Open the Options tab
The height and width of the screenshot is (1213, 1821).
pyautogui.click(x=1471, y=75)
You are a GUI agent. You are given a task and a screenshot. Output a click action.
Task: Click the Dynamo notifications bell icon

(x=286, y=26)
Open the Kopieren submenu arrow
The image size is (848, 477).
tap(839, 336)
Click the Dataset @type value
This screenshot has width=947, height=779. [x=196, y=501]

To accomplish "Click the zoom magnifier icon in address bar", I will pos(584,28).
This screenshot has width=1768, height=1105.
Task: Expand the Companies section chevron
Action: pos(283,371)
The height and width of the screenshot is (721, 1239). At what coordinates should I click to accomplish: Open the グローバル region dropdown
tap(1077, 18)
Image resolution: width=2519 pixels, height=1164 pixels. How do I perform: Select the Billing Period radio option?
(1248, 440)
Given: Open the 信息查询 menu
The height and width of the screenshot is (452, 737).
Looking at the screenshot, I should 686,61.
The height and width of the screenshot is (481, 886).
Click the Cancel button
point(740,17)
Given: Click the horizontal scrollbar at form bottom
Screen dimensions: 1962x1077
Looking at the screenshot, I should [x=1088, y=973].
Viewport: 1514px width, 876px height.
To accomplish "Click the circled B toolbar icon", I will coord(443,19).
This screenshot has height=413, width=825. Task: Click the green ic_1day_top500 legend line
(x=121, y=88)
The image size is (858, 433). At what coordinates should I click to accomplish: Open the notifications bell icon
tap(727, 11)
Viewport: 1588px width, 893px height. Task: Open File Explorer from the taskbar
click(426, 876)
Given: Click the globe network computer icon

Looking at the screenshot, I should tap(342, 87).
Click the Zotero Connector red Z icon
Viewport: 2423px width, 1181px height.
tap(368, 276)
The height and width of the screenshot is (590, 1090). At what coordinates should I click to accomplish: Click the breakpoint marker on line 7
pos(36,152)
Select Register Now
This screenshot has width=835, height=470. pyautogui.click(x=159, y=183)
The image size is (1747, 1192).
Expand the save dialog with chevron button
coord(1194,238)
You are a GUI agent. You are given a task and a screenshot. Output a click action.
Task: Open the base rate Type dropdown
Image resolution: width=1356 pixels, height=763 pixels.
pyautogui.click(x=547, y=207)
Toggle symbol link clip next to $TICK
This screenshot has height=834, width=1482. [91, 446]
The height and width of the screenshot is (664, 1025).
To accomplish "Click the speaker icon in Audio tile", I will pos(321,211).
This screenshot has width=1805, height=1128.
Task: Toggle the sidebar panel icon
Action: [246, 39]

What the task asks: Return the data exactly. Include every record.

Response to the exercise:
Open the Options tab
The height and width of the screenshot is (1213, 1821).
pyautogui.click(x=1471, y=75)
You are a GUI agent. You are given a task and a screenshot. Output a click action.
Task: Click the Dynamo notifications bell icon

(x=286, y=26)
Open the Kopieren submenu arrow
The image size is (848, 477).
tap(839, 336)
Click the Dataset @type value
This screenshot has width=947, height=779. [x=196, y=501]

To accomplish "Click the zoom magnifier icon in address bar", I will pos(584,28).
This screenshot has width=1768, height=1105.
Task: Expand the Companies section chevron
Action: pos(283,371)
The height and width of the screenshot is (721, 1239). At what coordinates should I click to accomplish: Open the グローバル region dropdown
tap(1077, 18)
Image resolution: width=2519 pixels, height=1164 pixels. How do I perform: Select the Billing Period radio option?
(1248, 440)
Given: Open the 信息查询 menu
The height and width of the screenshot is (452, 737).
Looking at the screenshot, I should 686,61.
The height and width of the screenshot is (481, 886).
Click the Cancel button
point(740,17)
Given: Click the horizontal scrollbar at form bottom
Screen dimensions: 1962x1077
Looking at the screenshot, I should [x=1088, y=973].
Viewport: 1514px width, 876px height.
To accomplish "Click the circled B toolbar icon", I will coord(443,19).
This screenshot has height=413, width=825. Task: Click the green ic_1day_top500 legend line
(x=121, y=88)
The image size is (858, 433). At what coordinates should I click to accomplish: Open the notifications bell icon
tap(727, 11)
Viewport: 1588px width, 893px height. Task: Open File Explorer from the taskbar
click(426, 876)
Given: Click the globe network computer icon

Looking at the screenshot, I should tap(342, 87).
Click the Zotero Connector red Z icon
Viewport: 2423px width, 1181px height.
tap(368, 276)
The height and width of the screenshot is (590, 1090). At what coordinates should I click to accomplish: Click the breakpoint marker on line 7
pos(36,152)
Select Register Now
This screenshot has width=835, height=470. pyautogui.click(x=159, y=183)
The image size is (1747, 1192).
Expand the save dialog with chevron button
coord(1194,238)
You are a GUI agent. You are given a task and a screenshot. Output a click action.
Task: Open the base rate Type dropdown
Image resolution: width=1356 pixels, height=763 pixels.
pyautogui.click(x=547, y=207)
Toggle symbol link clip next to $TICK
This screenshot has height=834, width=1482. [91, 446]
The height and width of the screenshot is (664, 1025).
To accomplish "Click the speaker icon in Audio tile", I will pos(321,211).
This screenshot has width=1805, height=1128.
Task: Toggle the sidebar panel icon
Action: [246, 39]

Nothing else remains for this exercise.